• _Testo del compito_
Inserisci in una lista JSON di stringhe, una per ogni riga e tralasciando le righe vuote, la parte delle voci che si apre con la riga contenente "Task: Load calibration for BlackHole 16ch" e si chiude con quella contenente "(x=10, y=94)", entrambe incluse. Lascia fuori dalla risposta le immagini.

------ Voci fornite ------

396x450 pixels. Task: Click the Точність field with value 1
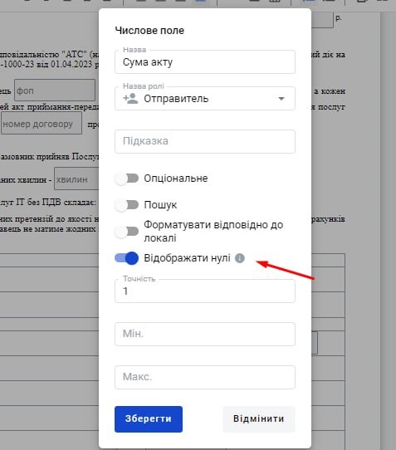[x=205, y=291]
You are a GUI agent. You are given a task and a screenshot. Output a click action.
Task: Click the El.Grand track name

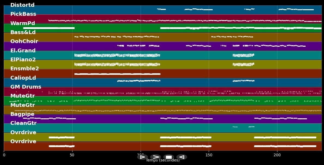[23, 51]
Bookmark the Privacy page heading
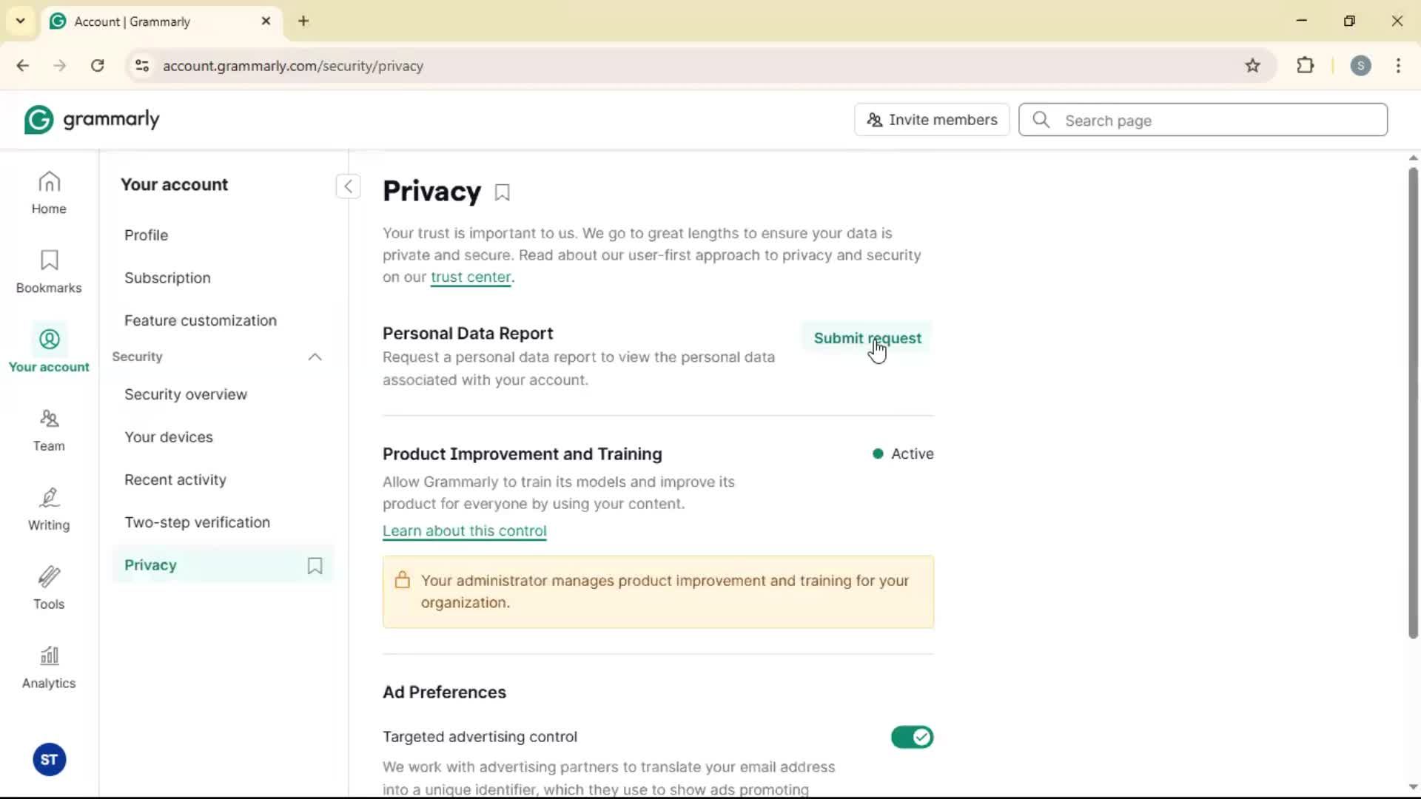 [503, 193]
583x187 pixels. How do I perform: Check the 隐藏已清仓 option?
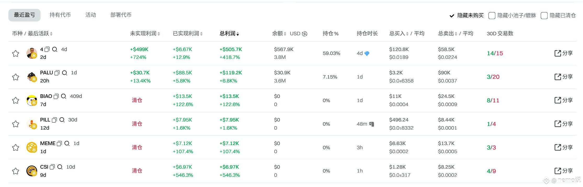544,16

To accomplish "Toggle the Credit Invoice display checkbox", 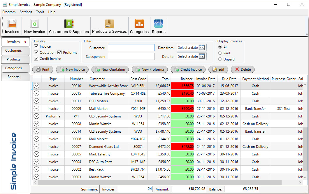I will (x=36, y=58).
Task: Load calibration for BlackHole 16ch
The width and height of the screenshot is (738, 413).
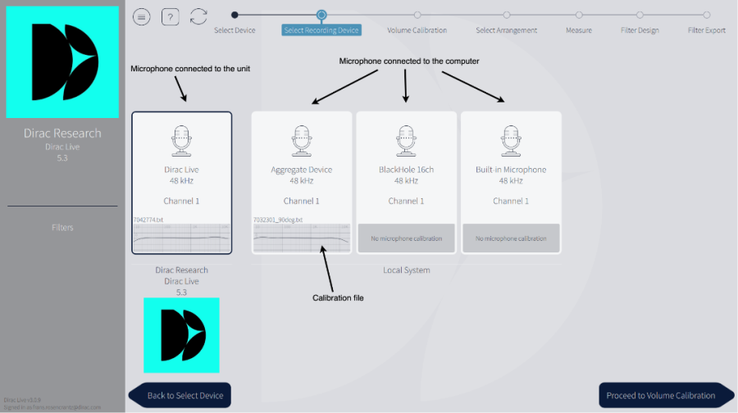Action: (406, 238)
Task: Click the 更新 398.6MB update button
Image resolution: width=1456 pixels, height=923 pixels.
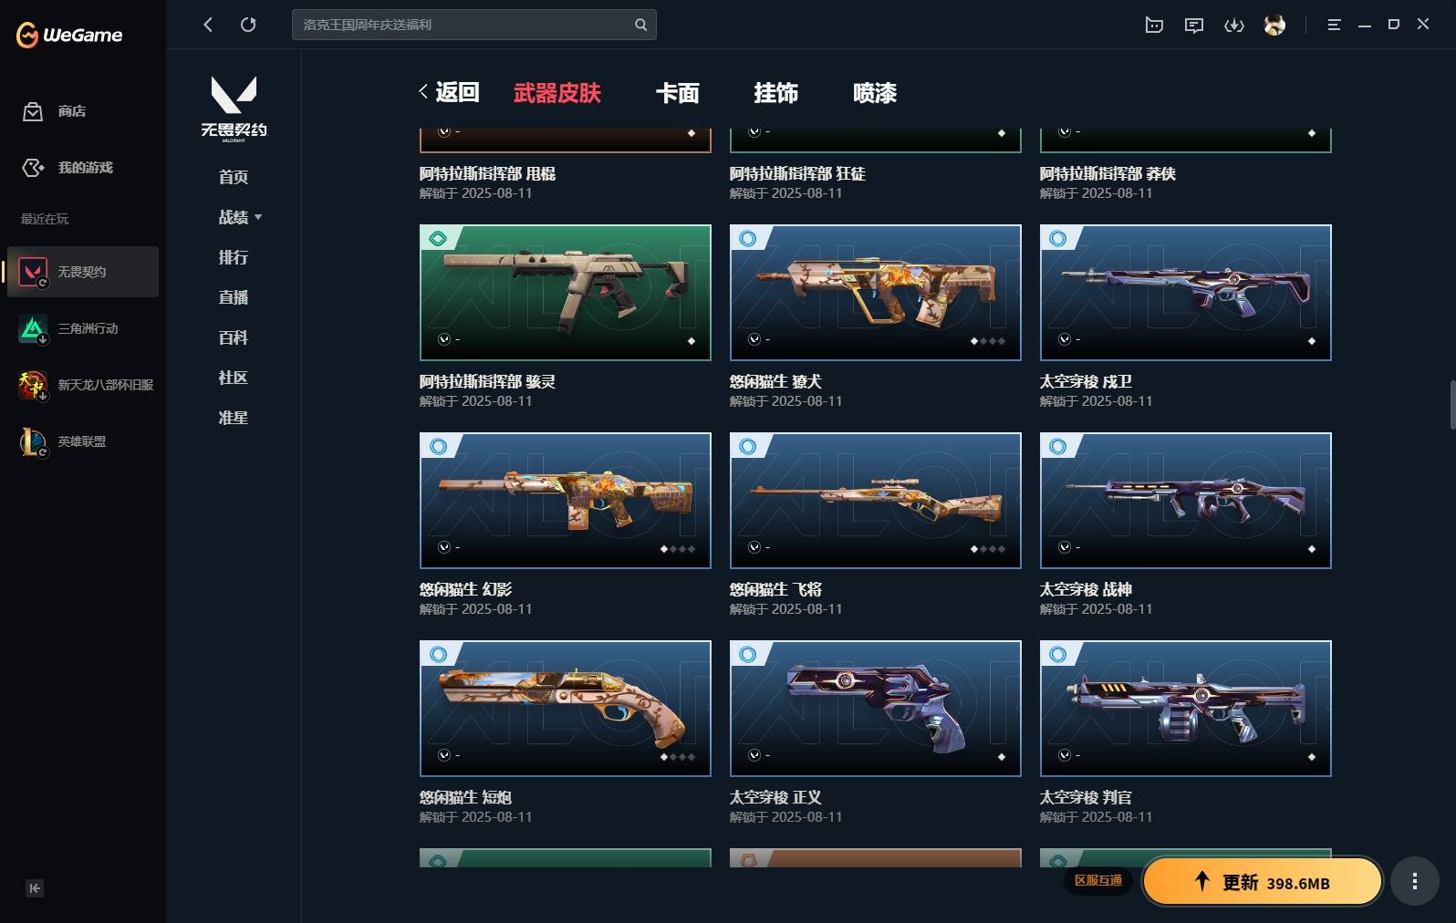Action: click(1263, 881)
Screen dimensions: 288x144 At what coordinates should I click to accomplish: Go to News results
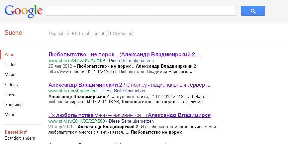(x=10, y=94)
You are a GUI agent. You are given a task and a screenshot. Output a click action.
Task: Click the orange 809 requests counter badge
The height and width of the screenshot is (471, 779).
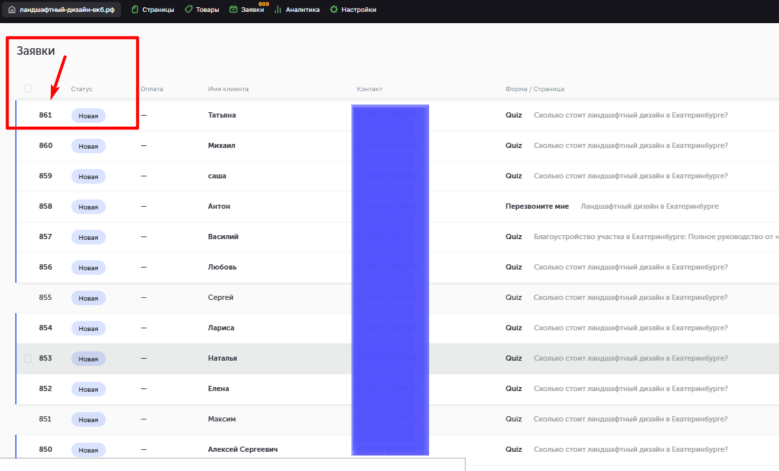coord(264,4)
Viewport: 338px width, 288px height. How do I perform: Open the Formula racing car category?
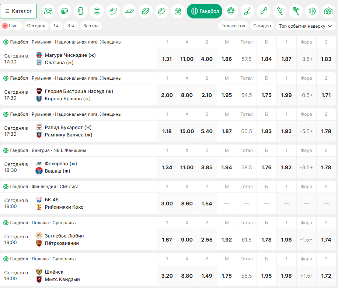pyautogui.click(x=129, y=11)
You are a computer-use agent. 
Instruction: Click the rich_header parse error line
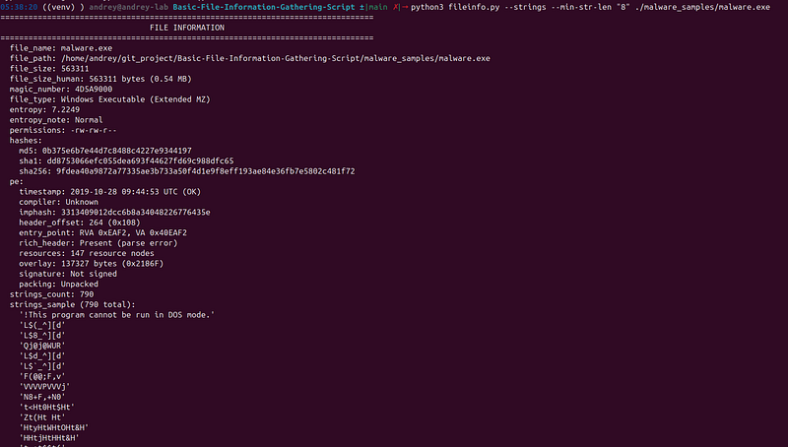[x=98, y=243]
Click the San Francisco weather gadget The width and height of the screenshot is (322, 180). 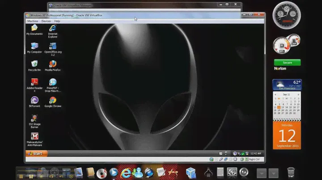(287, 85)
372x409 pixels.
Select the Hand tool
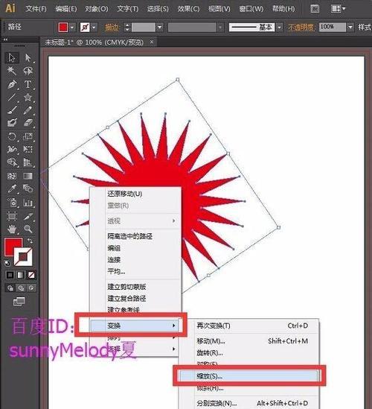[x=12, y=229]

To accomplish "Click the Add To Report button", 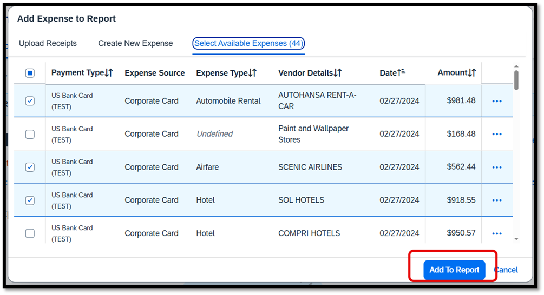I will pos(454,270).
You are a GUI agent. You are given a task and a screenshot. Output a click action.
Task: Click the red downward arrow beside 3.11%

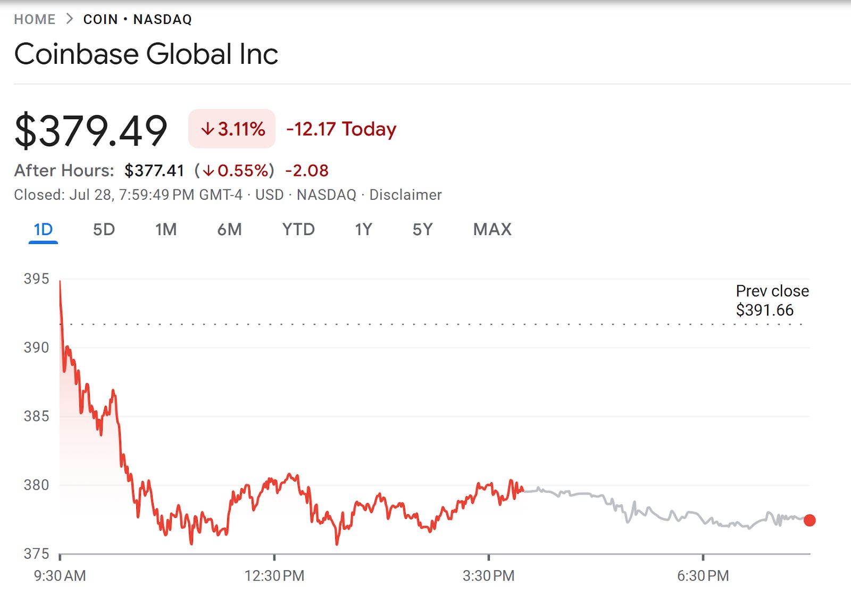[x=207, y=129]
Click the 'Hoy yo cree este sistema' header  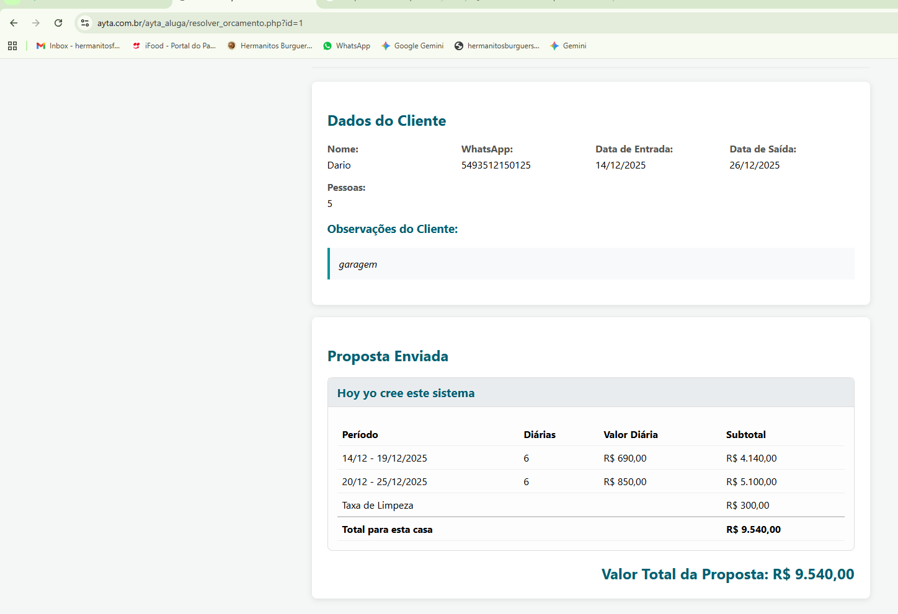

------

• _Risposta scritta_
[
  "Task: Load calibration for BlackHole 16ch",
  "The width and height of the screenshot is (738, 413).",
  "Action: (406, 238)",
  "Task: Click the 更新 398.6MB update button",
  "Image resolution: width=1456 pixels, height=923 pixels.",
  "Action: click(1263, 881)",
  "Screen dimensions: 288x144 At what coordinates should I click to accomplish: Go to News results",
  "(x=10, y=94)"
]